The Q factor is defined (seemingly) as $$Q=2\pi\frac{\mathrm{energy \, \, stored}}{\mathrm{energy \, \,dissipated \, \, per \, \, cycle}}$$ however on Wikipedia is says that the Q factor can be described as $\frac{\omega_0}{\Delta\omega}$, or rather the resonant frequency over the bandwidth. Why are these two equivalent?


I'm answering the question in the familiar context of series resonance in an LCR circuit. The answer could be adapted to a more general system.

The definition you quote initially needs to be modified thus: $$Q'=2\pi \frac{\text{mean energy stored at resonance}}{\text{energy dissipated per cycle at resonance}}\ .$$

Writing $I$ for $I_{\text{rms}}$ at resonance, the rms pd across the capacitor at resonance is $I/\omega_{res} C=\omega_{res} LI.$

We therefore have $$Q'=2 \pi \frac{\tfrac12 C (\omega_{res} L I)^2+\frac12 L I^2}{\frac{2\pi}{\omega_{res}}I^2 R}=\frac{\omega_{res} L}{R}$$ (having remembered that $LC \omega_{res}^2 = 1$)

Now let's look at the definition in terms of bandwidth.
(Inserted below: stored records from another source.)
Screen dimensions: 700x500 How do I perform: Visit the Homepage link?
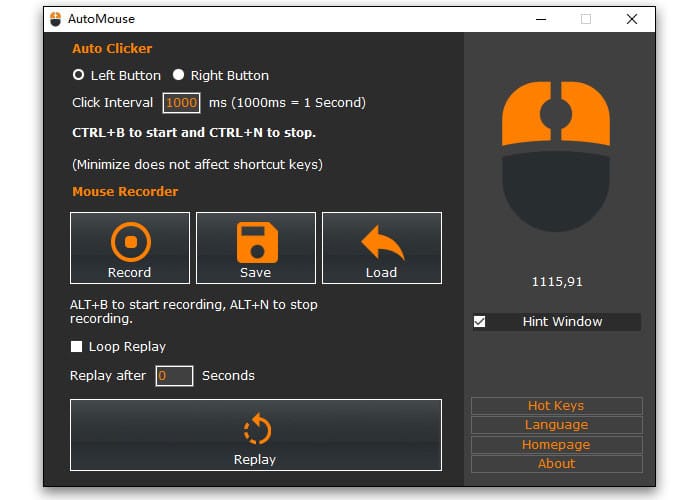pos(556,444)
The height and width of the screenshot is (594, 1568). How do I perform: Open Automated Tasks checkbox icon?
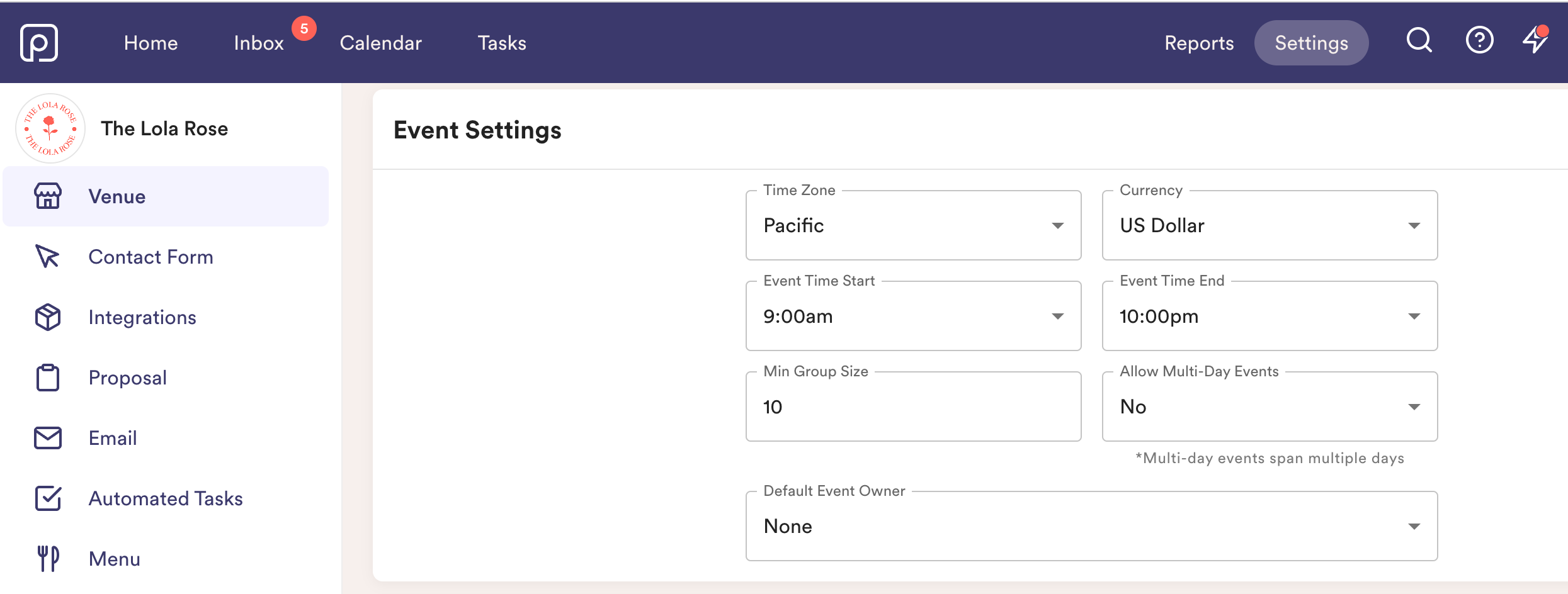pos(48,498)
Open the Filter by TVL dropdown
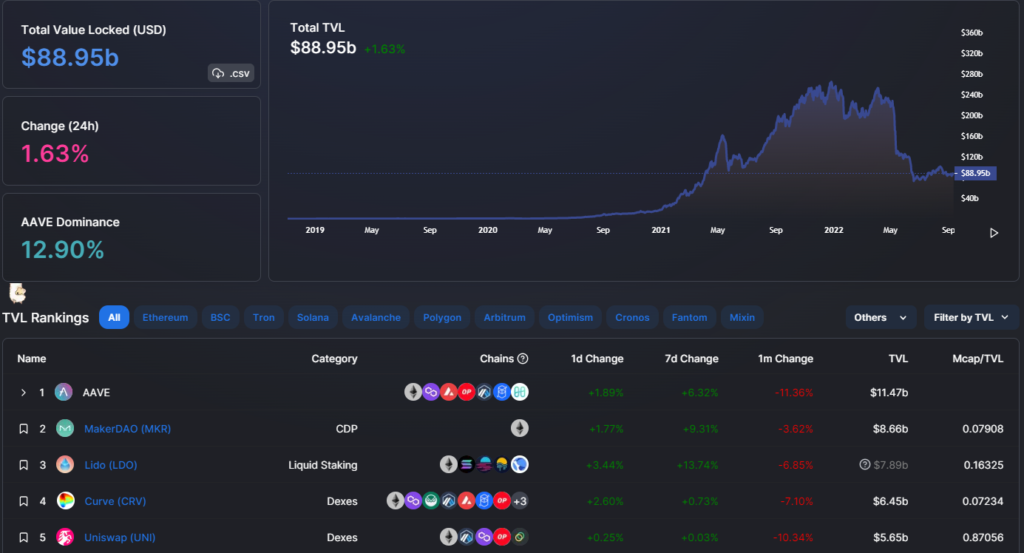1024x553 pixels. [x=971, y=318]
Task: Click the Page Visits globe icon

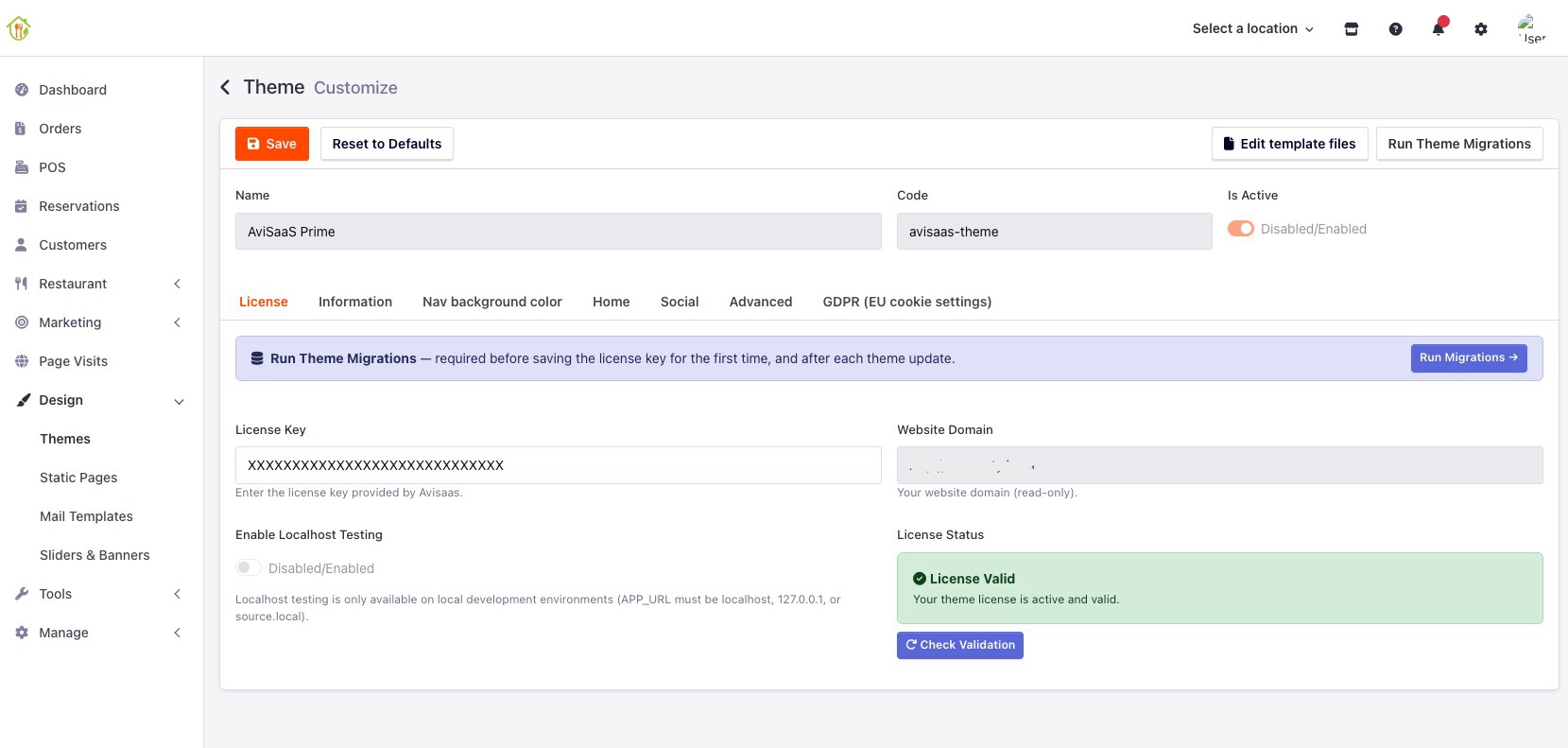Action: tap(22, 361)
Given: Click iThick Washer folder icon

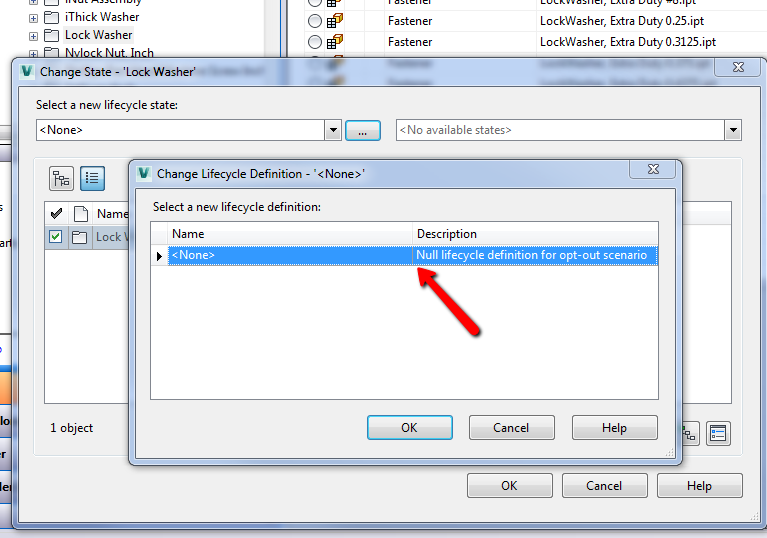Looking at the screenshot, I should click(x=51, y=18).
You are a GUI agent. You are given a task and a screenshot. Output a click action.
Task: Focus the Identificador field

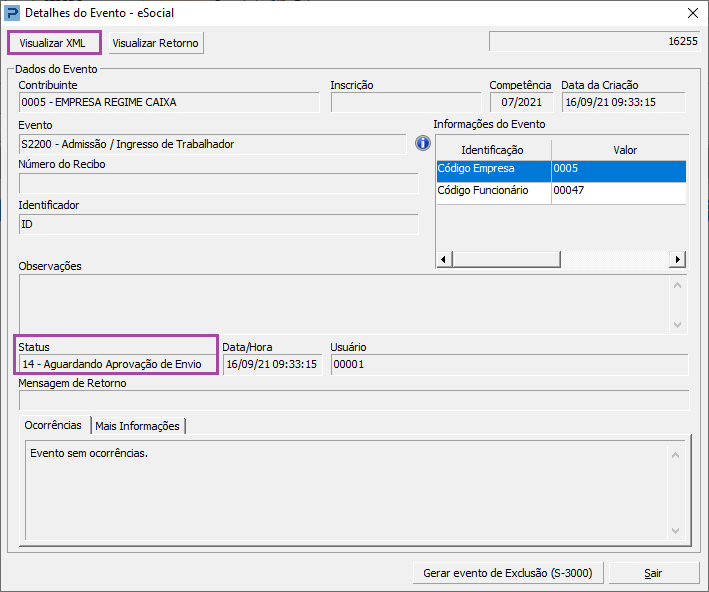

We find the angular frequencies at which the current is $1/\sqrt 2$ of its value at resonance. It's easy to show from the impedance equation for series resonance that this is when $$R^2=\left(\omega L-\frac{1}{\omega C}\right)^2\ \ \ \ \ \ \ \text{that is}\ \ \ \ \ \ \ ±R=\omega L-\frac{1}{\omega C}$$ $\omega L-\frac{1}{\omega C}=R$ gives the value, $\omega_2$, for which $\omega_2>\omega_{res}.$

Re-arranging and solving as a quadratic in $\omega_2$ gives the positive root $$\omega_2=\frac{R+\sqrt{R^2 +4L/C}}{2L}.$$

$\omega L-\frac{1}{\omega C}=-R$ gives the value, $\omega_1$, for which $\omega_1<\omega_{res}.$ Re-arranging and solving as a quadratic in $\omega_1$ gives the positive root $$\omega_1=\frac{-R+\sqrt{R^2 +4L/C}}{2L}.$$

[Note the rather neat relationship, easily shown: $\omega_1 \omega_2 = \omega^2 _{res}.$]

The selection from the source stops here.